Report every line below that holds the word "filter".

Saved data entries

****************************************

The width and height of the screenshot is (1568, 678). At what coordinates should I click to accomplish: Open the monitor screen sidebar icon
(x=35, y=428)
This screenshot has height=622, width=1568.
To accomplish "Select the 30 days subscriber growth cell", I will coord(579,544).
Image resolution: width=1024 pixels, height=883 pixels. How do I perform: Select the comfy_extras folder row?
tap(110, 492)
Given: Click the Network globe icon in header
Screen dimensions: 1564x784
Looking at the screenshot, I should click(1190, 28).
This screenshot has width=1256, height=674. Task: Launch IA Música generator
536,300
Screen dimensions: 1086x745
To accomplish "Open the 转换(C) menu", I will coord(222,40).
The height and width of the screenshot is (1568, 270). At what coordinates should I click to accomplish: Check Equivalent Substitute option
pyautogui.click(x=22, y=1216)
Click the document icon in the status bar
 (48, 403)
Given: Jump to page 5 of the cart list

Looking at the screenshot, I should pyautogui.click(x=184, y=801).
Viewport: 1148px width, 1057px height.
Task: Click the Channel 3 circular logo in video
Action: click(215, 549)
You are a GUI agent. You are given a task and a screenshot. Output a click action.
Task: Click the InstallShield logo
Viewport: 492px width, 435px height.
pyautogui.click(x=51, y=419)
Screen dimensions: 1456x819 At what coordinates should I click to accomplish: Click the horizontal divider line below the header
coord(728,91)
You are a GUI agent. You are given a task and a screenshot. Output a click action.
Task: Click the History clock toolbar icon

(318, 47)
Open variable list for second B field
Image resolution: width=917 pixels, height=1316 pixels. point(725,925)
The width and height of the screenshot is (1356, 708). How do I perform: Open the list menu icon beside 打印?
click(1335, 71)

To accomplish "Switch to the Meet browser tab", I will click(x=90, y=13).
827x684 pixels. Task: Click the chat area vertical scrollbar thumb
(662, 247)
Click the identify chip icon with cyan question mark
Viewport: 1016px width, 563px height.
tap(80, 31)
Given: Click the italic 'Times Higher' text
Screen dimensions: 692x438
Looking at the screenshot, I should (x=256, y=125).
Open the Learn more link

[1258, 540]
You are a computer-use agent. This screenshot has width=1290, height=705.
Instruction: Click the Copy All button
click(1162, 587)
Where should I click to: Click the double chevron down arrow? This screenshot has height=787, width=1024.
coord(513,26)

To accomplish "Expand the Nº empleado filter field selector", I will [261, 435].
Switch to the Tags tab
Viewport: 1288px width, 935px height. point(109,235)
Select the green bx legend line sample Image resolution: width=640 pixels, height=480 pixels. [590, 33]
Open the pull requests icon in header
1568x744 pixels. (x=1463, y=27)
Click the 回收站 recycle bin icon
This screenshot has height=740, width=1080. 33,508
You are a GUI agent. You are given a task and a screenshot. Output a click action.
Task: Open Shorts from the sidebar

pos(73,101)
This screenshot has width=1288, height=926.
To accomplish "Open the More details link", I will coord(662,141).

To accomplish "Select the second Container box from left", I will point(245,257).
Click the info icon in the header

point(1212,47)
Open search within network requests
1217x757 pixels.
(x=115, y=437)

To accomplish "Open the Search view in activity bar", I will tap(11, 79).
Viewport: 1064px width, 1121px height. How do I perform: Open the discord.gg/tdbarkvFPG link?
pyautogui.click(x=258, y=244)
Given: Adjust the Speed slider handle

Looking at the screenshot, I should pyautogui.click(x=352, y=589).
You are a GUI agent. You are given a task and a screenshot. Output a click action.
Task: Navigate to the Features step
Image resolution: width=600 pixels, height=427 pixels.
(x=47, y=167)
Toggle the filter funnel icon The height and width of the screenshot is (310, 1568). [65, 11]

****************************************

- TASK RESPONSE
To accomplish "Expand the Nº empleado filter field selector", I will [261, 435].
Toggle the filter funnel icon The height and width of the screenshot is (310, 1568). [65, 11]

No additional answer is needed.